Top of RECORDED INFORMATION

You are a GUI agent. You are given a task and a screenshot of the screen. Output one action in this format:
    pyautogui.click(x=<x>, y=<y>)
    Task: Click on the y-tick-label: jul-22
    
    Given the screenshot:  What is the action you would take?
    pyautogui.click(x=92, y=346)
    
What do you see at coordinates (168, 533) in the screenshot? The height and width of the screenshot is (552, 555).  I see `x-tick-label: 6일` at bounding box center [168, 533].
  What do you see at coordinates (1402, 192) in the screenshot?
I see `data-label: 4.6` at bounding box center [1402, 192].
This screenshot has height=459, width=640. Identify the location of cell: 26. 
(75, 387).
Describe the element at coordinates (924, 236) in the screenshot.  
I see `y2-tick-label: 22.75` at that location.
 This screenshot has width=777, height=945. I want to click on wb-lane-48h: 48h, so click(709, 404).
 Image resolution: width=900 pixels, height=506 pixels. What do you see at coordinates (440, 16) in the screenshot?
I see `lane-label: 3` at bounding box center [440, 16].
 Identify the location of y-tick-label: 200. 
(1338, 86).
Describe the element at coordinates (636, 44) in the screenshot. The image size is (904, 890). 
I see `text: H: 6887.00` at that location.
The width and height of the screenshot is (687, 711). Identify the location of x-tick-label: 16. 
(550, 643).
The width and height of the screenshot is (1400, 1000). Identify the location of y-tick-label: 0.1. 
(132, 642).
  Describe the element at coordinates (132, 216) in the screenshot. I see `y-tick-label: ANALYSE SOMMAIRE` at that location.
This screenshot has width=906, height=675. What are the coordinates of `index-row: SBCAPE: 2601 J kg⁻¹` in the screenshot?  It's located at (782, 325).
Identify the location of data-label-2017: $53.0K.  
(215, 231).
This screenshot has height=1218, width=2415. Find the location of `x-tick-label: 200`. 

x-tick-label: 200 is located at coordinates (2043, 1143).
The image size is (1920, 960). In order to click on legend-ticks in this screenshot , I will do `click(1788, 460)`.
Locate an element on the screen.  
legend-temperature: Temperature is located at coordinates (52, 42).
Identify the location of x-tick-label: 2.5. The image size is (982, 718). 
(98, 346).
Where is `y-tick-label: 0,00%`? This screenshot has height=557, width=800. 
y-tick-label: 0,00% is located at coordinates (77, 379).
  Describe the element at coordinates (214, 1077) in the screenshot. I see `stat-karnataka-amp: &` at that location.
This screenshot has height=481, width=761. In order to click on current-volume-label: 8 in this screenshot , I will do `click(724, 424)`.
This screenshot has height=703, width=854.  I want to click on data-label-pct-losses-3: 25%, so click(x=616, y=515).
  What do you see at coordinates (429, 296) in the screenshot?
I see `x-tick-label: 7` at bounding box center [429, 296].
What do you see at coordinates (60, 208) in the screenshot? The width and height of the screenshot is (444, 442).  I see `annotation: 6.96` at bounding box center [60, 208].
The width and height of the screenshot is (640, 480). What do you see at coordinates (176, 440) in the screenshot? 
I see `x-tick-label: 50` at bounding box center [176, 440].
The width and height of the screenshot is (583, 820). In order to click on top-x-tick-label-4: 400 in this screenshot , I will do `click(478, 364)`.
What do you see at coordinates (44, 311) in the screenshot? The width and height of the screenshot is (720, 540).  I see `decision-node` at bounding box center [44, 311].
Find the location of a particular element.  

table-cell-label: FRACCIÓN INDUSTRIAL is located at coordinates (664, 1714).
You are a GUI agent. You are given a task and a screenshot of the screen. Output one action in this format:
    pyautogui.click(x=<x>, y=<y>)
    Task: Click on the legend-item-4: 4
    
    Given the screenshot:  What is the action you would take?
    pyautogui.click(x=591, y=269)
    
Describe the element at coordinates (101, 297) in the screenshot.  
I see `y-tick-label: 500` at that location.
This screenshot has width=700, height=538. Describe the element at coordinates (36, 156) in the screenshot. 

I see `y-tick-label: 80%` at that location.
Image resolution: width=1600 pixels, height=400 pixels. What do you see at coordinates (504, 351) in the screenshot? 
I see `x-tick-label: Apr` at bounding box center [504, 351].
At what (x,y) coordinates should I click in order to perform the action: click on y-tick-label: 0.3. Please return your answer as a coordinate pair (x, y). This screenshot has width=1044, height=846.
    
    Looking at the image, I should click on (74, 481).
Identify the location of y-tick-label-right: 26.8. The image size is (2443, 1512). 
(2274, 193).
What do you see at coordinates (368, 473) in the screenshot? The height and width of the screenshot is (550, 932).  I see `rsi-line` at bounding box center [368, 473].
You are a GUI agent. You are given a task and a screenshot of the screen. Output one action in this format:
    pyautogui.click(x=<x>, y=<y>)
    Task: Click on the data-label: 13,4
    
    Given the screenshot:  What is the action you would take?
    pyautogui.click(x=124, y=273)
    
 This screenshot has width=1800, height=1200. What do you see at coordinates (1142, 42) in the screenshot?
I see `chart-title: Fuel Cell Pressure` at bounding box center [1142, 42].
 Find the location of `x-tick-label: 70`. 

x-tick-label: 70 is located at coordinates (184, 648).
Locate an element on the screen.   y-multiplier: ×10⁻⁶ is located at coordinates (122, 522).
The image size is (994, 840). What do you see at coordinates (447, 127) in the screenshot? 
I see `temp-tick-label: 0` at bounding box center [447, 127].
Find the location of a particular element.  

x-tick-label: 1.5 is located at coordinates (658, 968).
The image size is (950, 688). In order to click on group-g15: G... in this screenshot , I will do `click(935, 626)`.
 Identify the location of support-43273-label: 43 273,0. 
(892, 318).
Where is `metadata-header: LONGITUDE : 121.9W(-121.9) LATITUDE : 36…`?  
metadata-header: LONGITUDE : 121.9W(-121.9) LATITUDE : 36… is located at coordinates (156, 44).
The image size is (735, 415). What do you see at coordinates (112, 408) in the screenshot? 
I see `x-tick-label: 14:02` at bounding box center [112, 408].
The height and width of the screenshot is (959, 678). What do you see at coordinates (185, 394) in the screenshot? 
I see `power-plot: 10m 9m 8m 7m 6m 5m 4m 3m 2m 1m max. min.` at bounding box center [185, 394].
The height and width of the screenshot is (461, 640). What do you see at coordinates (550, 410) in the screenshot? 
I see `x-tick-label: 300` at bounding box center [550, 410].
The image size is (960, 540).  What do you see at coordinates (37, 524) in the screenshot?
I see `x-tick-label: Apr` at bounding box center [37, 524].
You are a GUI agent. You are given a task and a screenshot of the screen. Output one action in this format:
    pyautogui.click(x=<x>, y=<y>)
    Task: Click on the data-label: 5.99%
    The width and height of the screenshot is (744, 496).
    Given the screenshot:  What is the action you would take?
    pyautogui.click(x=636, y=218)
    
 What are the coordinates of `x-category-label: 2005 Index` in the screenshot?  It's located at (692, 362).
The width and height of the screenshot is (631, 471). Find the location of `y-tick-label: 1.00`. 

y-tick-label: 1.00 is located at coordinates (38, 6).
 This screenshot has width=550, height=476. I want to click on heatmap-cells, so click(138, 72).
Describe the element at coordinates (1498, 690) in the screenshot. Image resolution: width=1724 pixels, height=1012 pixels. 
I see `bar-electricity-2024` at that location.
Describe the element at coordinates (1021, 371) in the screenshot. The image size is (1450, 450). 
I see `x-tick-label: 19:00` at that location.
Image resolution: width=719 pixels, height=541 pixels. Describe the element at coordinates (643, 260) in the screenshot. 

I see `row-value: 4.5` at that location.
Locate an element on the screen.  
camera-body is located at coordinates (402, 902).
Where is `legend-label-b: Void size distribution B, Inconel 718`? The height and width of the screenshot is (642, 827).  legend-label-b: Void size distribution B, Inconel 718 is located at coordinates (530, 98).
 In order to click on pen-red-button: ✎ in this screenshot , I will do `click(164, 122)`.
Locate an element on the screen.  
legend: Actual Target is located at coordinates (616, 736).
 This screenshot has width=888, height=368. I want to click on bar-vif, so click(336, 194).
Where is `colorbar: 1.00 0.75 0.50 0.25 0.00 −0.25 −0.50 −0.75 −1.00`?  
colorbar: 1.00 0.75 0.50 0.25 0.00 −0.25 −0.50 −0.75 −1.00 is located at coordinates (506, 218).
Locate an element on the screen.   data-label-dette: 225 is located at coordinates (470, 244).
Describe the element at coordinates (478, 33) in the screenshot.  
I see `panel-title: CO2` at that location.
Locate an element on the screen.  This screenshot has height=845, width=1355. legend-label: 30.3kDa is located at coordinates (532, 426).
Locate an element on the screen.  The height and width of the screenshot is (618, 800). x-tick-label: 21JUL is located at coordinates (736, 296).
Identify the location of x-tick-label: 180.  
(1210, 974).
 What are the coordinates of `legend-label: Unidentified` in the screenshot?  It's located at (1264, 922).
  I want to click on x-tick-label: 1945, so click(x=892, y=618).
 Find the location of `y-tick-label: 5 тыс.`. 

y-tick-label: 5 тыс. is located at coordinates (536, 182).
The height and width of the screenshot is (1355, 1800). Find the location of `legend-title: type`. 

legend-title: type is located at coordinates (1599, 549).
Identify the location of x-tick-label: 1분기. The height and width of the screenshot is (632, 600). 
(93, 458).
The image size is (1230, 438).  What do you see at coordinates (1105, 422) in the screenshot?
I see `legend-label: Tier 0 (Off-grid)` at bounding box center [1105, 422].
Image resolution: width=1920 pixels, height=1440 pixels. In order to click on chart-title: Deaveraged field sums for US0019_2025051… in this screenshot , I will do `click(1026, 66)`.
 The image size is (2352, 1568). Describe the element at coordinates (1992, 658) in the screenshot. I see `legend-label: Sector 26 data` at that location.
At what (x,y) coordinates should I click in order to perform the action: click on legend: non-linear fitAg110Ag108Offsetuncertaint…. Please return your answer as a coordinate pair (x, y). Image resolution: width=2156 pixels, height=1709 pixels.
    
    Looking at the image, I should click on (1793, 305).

Bottom of RECORDED INFORMATION

-- ACTIVITY --
Turn the material into a Markdown table with columns Row and Line, starting at the line that has "has height=557, width=800." and stopping after the line that has "What do you see at coordinates (60, 208)". Put one line per row with a running row number, and leave out blank lines.

-- EXERCISE RESPONSE --
| Row | Line |
|---|---|
| 1 | Where is `y-tick-label: 0,00%`? This screenshot has height=557, width=800.  |
| 2 | y-tick-label: 0,00% is located at coordinates (77, 379). |
| 3 |   Describe the element at coordinates (214, 1077) in the screenshot. I see `stat-karnataka-amp: &` at that location. |
| 4 | This screenshot has height=481, width=761. In order to click on current-volume-label: 8 in this screenshot , I will do `click(724, 424)`. |
| 5 | This screenshot has height=703, width=854.  I want to click on data-label-pct-losses-3: 25%, so click(x=616, y=515). |
| 6 |   What do you see at coordinates (429, 296) in the screenshot? |
| 7 | I see `x-tick-label: 7` at bounding box center [429, 296]. |
| 8 | What do you see at coordinates (60, 208) in the screenshot? The width and height of the screenshot is (444, 442).  I see `annotation: 6.96` at bounding box center [60, 208]. |